*Recorded information*:
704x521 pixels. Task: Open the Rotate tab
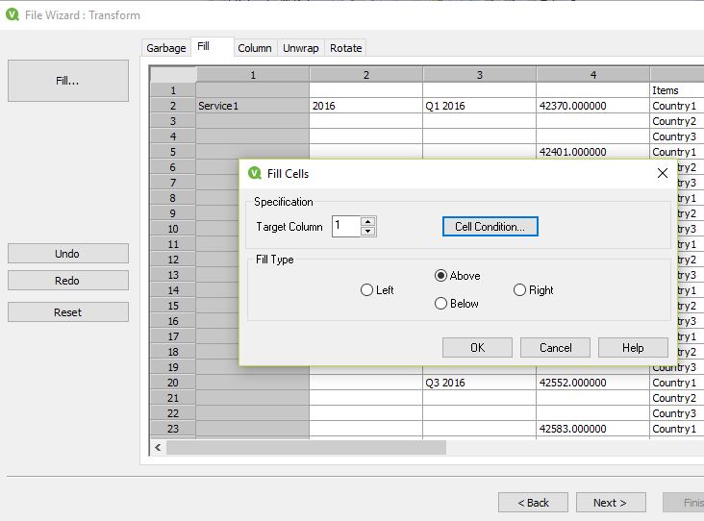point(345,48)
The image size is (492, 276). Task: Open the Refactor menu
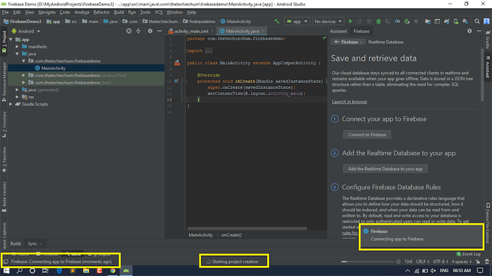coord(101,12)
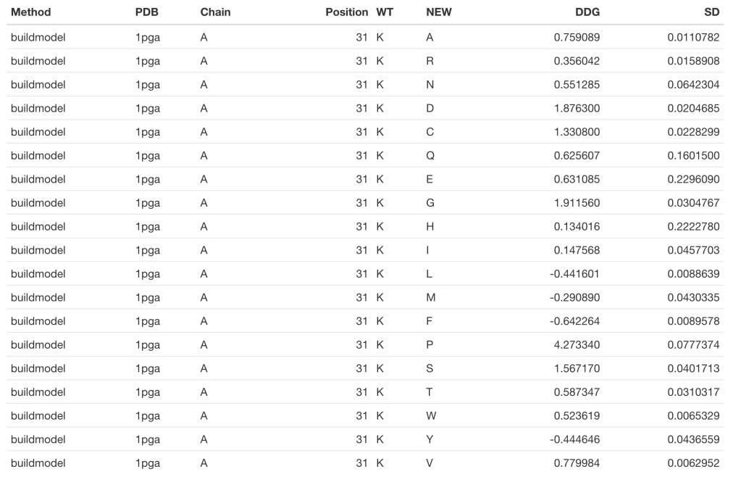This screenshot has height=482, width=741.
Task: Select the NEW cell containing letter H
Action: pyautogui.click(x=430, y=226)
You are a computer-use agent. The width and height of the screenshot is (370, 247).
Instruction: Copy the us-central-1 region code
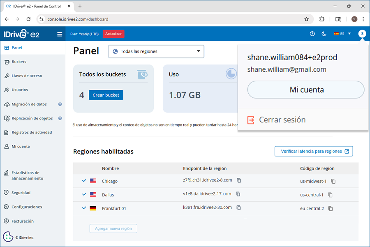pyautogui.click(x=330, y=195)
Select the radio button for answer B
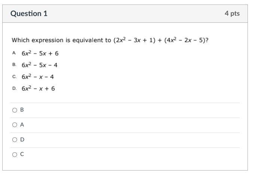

*What to produce*: The task calls for duplicating the data exactly, with no images kept.

*Finished task*:
704x521 pixels. Task: Open the Rotate tab
point(345,48)
The image size is (492, 276). Task: Open the Refactor menu
coord(101,12)
This screenshot has height=482, width=741.
Task: Select the NEW cell containing letter H
Action: pyautogui.click(x=430, y=226)
You are a computer-use agent. The width and height of the screenshot is (370, 247).
Instruction: Copy the us-central-1 region code
pyautogui.click(x=330, y=195)
Select the radio button for answer B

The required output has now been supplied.